21 September 2025

Keep doubting

September 3 marked the anniversary of Martyrs, a film I still can’t quite shake.

Released in 2008 and directed by Pascal Laugier, Martyrs is one of the most infamous works of the French Extremity movement, a wave of films that tested the limits of psychological and physical horror. It tells the story of Lucie (Mylène Jampanoï), who escapes horrific childhood abuse only to return years later with her closest friend, Anna (Morjana Alaoui), to take revenge on those she believes responsible. What begins as a story of trauma and vengeance spirals into something far more terrifying: an exploration of cruelty, faith and the human capacity to endure suffering.

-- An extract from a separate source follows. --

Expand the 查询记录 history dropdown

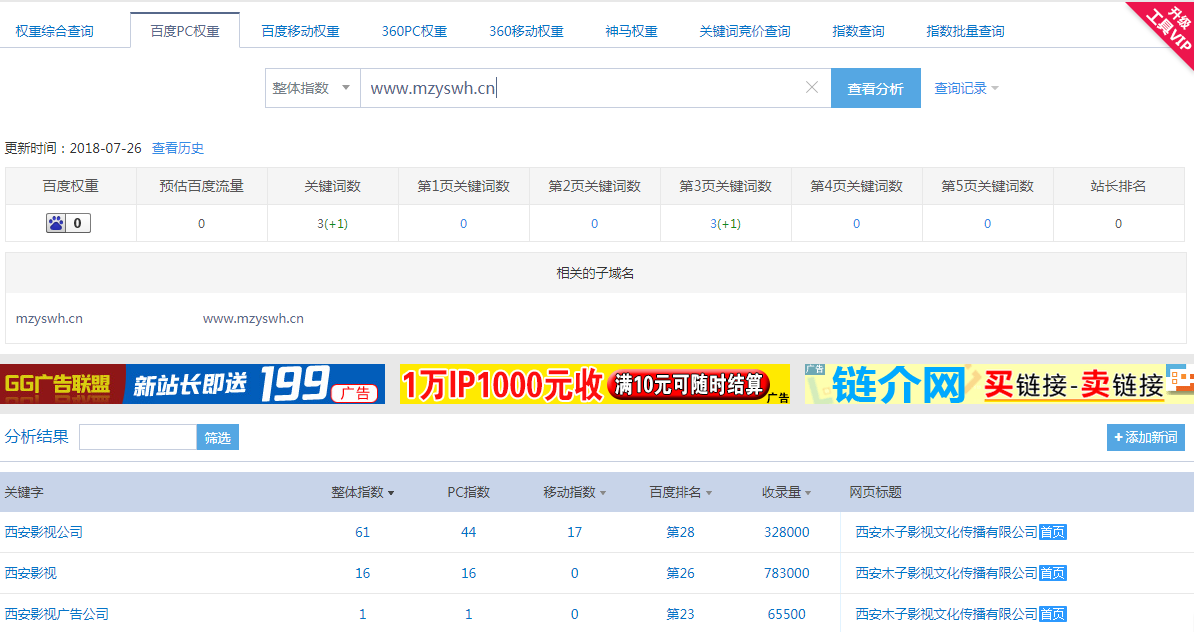pyautogui.click(x=966, y=88)
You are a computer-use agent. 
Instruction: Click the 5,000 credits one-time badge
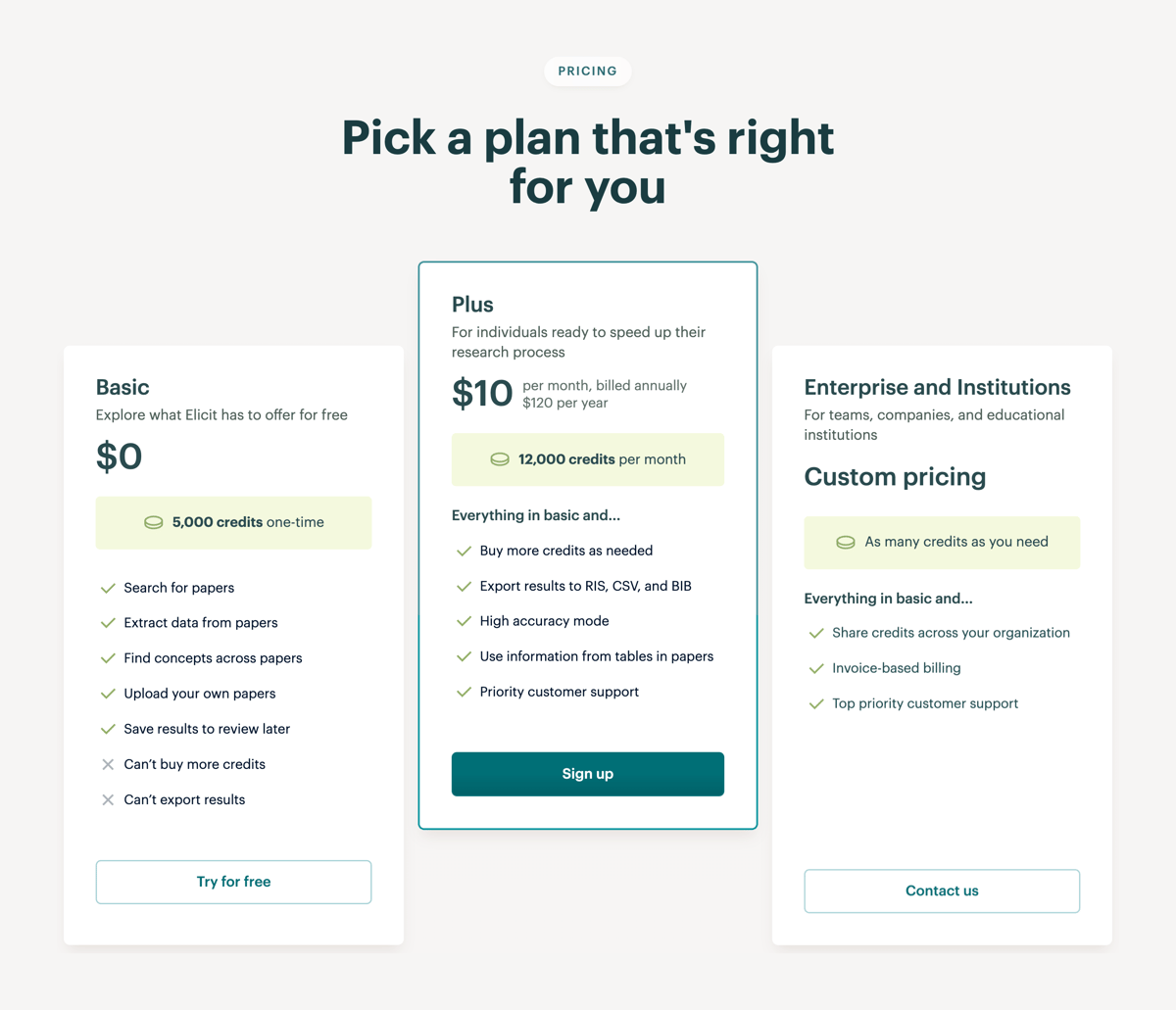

Even among horror fans, Martyrs is divisive. Some hail it as a masterpiece, others reject it as needlessly brutal. Yet, unlike many shock films that rely only on gore, Martyrs marries its violence to a deeply disturbing idea: that suffering can be engineered to force transcendence, and that human beings (especially women) can be pushed to the threshold of martyrdom in service of someone else’s vision of truth.

I’ll be honest: I don’t watch much horror anymore, and this film is one reason why. There are scenes so difficult to endure that they leave you ill long after the credits. But what lingers isn’t just the brutality, but the ideas behind it. Martyrs forces you to think about how faith can be twisted, how misogyny cloaks itself in the language of transcendence, how power structures manipulate bodies in search of meaning. Few films dare to wrestle with such themes so directly.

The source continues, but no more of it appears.